Jali’s choir members are seated according to how high or low their voices are, and not by their perceived gender, and this isn’t always the same as it would be in a traditional choir setting.
I am keen to know how the first session went.
“People were really happy, joyous. There is a relief at being able to express yourself in a safe place. It was deliciously camp. Personalities just blossomed in the welcoming space we created.”
Jali explained that about eighteen people of all ages came together for the first session, aged from early twenties to late sixties. They came from across the three counties. “We had all kinds of people there, professionals, teachers, self-employed, retired and non-working – gay, lesbian, bi, trans and non-binary – A really eclectic bunch. And more have said they are coming to the next session.”
Each person had the opportunity to introduce themselves and to state how they wished to be addressed and how they want to be seen.
“This almost never happens in the world generally,” Jali explains, “And makes such a difference to feeling comfortable around being oneself.”
What sort of music will the choir be singing?
“We started with a 5 part harmony arrangement of the Elvis song, ‘Can’t Help Falling in Love’. But we will be learning all sorts of eclectic songs that are fun – rounds and part songs, spirituals, world music and arrangements of popular songs. I’m even planning an arrangement of a 4-part harmony version of the James Bond theme, when I have time to get it down on paper!”

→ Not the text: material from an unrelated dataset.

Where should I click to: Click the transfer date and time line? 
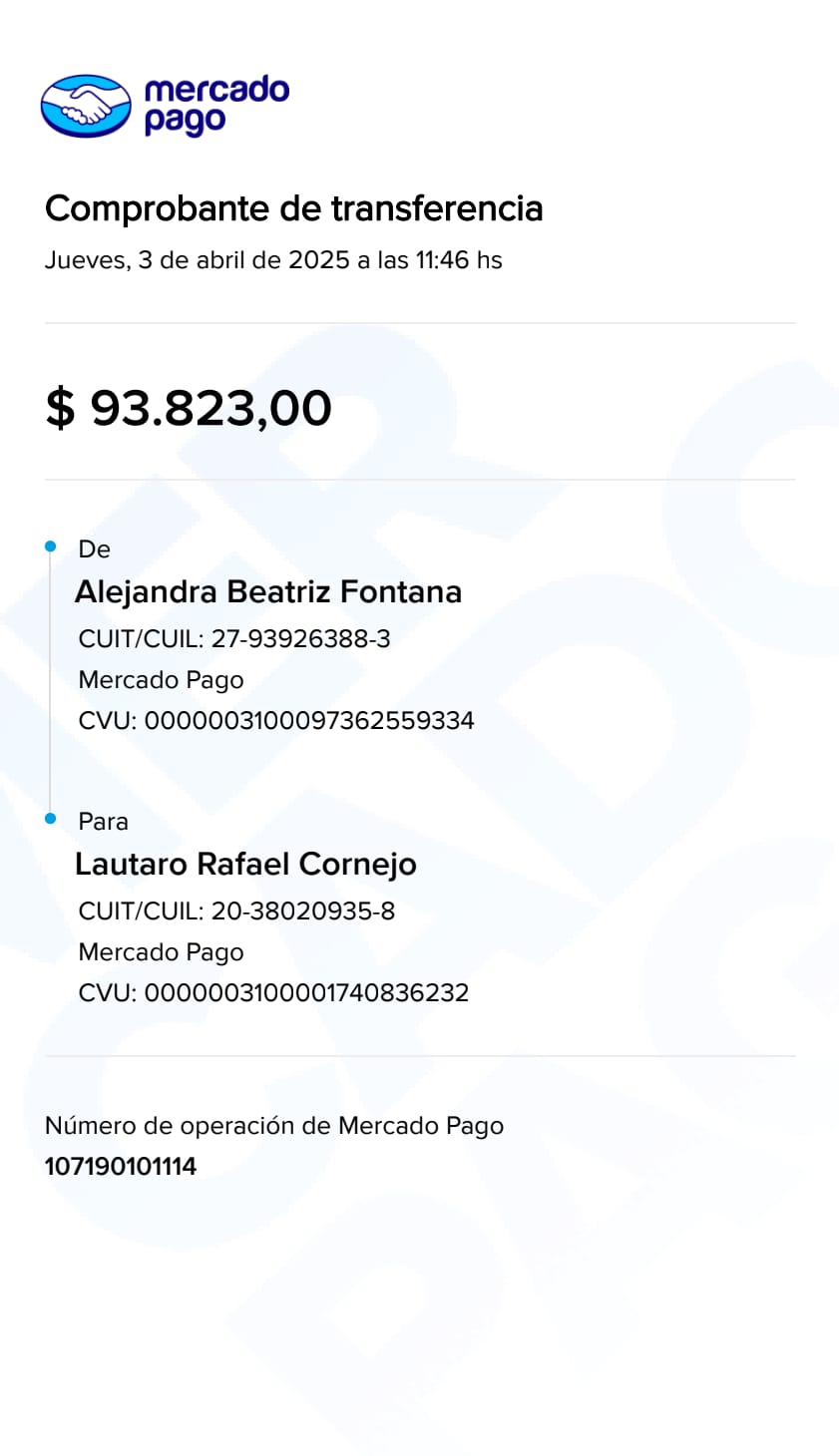tap(273, 260)
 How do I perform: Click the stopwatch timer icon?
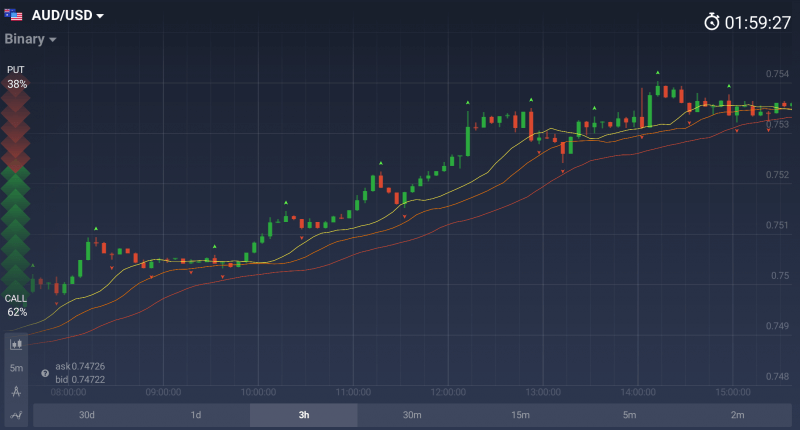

Is everyone an accomplished singer?
Jali insists it isn’t necessary to think of oneself as a ‘good’ singer, nor is it necessary to read music. Parts can be taught by ear and there are always apps and recording technology to help us learn. It’s just as much about bringing people together. In cities these communities already exist.”

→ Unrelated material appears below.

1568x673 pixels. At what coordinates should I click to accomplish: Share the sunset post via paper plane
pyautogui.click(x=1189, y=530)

Will the choir be performing in public and will it be just for the LGBTQ+ community?
Jali says, “It’s early days yet but we would like to perform for everyone. We have the idea of taking music out into the community. Wouldn’t it be great to just sing on the beach?”
I insist on getting an invite to the first performance. It sounds fun and is a great way to bring people together.

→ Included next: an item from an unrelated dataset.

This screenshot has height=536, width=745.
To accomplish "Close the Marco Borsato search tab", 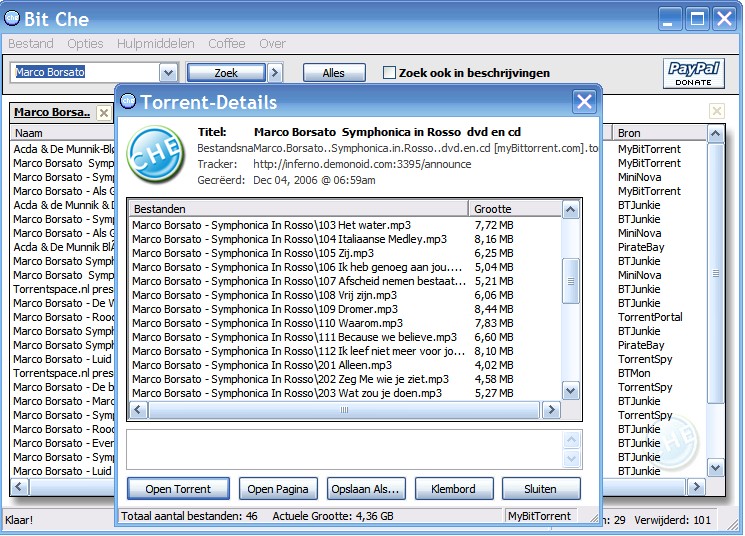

Jali is chair of Enfys, the staff support network for LGBTQ+ people across the health board, where they work, and is passionate about creating LGBTQ+ safe spaces and inclusivity. Jali also works privately as a hypnotherapist, counsellor, voice therapist and singing teacher.
So, when is the next meeting?
“The group will be meeting fortnightly on alternate Saturday afternoons at 2pm, and Thursday evenings at 7.30pm for 2 hours at Bloomfield House Community Centre in Narberth. The next rehearsal is on Thursday 14th March, and following that, on Saturday 30th March.”
“Just one more thing,” Jali asks as they leave, “We would really benefit from an accompanist… So, if there is a pianist out there from the Queer community, who fancies getting involved we would love to hear from them.”
Interested, in playing the piano for the choir or just finding out more about joining in please contact Jali at:
FOOTNOTE: Anyone from the LGBTQ+ community will know about gender neutral pronouns. For those who have never come across this before, the article is written in gender-neutral language, that is language that minimizes assumptions about social gender or biological sex.